ARTRITIS REUMATOIDE DE DIFÍCIL TRATAMIENTO

A las Artritis Reumatoides de difícil tratamiento se le ha llamado de diferentes maneras: ARTRITIS PROGRESIVA, ARTRITIS PERSISTENTE Y ARTRITIS REFRACTARIA, entre otras definiciones

Las características generales de pacientes que padecen artritis reumatoide de difícil tratamiento son:

  • Pacientes jóvenes
  • Índice de la actividad de la enfermedad (DAS-28) elevado
  • Cuestionario de discapacidad (HAQ) alto
  • Escala visual analógica (EVA) elevada
  • Comorbilidad con fibromialgia
  • Peor calidad de vida
  • Enfermedad compleja (neumonía intersticial, infecciones, cáncer, riesgo cardiovascular)
  • Número de fármacos antirreumáticos modificadores de la enfermedad elevado
  • Dosis de glucocorticoesteroides más elevadas
  • Mayor consumo de recursos sanitarios.

Las artritis reumatoide (AR) de difícil tratamiento suponen entre 10% y 15% de los pacientes con AR.

La AR de difícil tratamiento se define como aquella que cumple con los siguientes criterios:

  • Fallo al tratamiento con fármaco con modificadores de la enfermedad (FAME) convencionales y falla de al menos dos terapias biológicas con distintos tipos de mecanismos de acción.
  • Signos sugerentes de actividad/progresión de la enfermedad.
  • El reumatólogo o el paciente (o ambos) perciben que el control de la enfermedad se complica.

 

El reto clínico manejo de esta entidad, requiere el uso de las herramientas de clinimetría disponibles (DAS-28), una buena exploración física, y el uso de pruebas complementarias como Analíticas, y a veces ecografías para la toma de la decisión terapéutica más adecuada.

Respecto al tratamiento, la piedra angular de la enfermedad es el uso del Metotrexate, pero algunos pacientes no la toleran.

En esos casos, es necesario valorar la administración parenteral o valorar la mínima dosis necesaria con el manejo de la terapia combinada (leflunomida, sulfazalacina, hidroxicloroquina, azatioprina). La triple terapia adecuada no es inferior a metotrexato + Tratamiento biológico (Inhibidor de factor anti-TNFa)
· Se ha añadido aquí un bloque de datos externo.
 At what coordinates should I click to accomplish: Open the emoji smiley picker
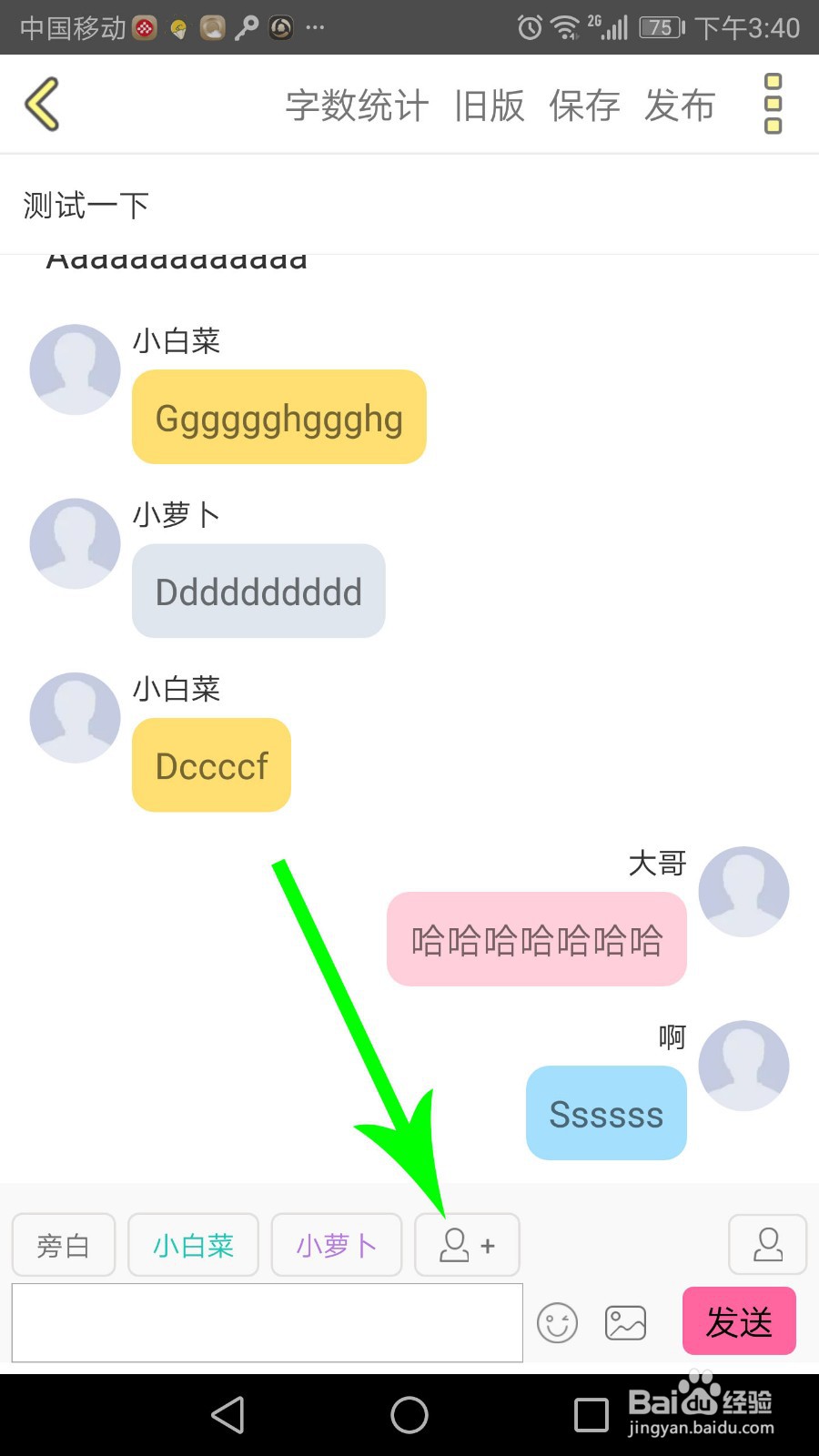[x=557, y=1323]
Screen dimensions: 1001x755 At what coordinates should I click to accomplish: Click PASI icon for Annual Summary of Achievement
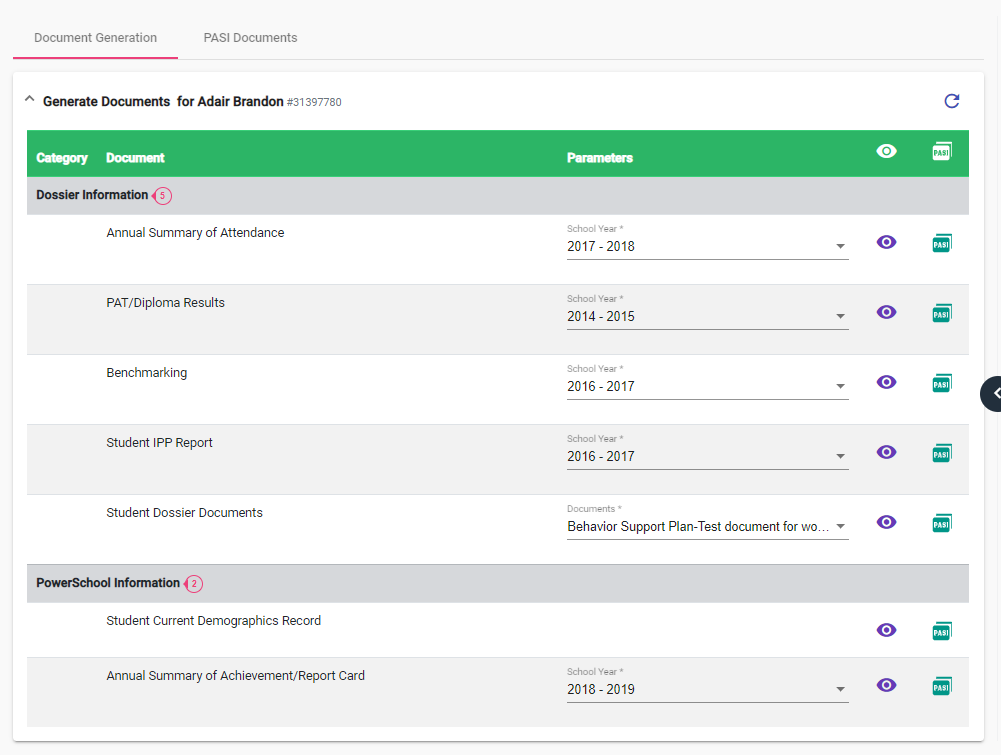tap(941, 686)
Si aún en combinación (como triple terapia) la respuesta realmente es subóptima, es mejor cambiar a tratamiento biológicos,  o, químicos como los inhibidores de JAK.

Se recomienda la combinación de MTX con un biológico para evitar la formación de anticuerpos neutralizantes con ciertos fármacos anti-factor de necrosis tumoral.

Si la enfermedad aún continua activa, sería interesante contar con la detección de anticuerpos neutralizantes del fármaco anti-TNFa, al objeto de cambiar de estrategias terapéutica con un mecanismo de acción distinto (inhibidores JAK, anti-CD20, anti-interleucina-6).

La elección de unos u otros depende de las preferencias del paciente y sus comorbilidades.

En el momento, actual no se recomienda la combinación de dos tratamientos biológicos, por el riesgo de efectos secundarios inmunodepresivos (infección).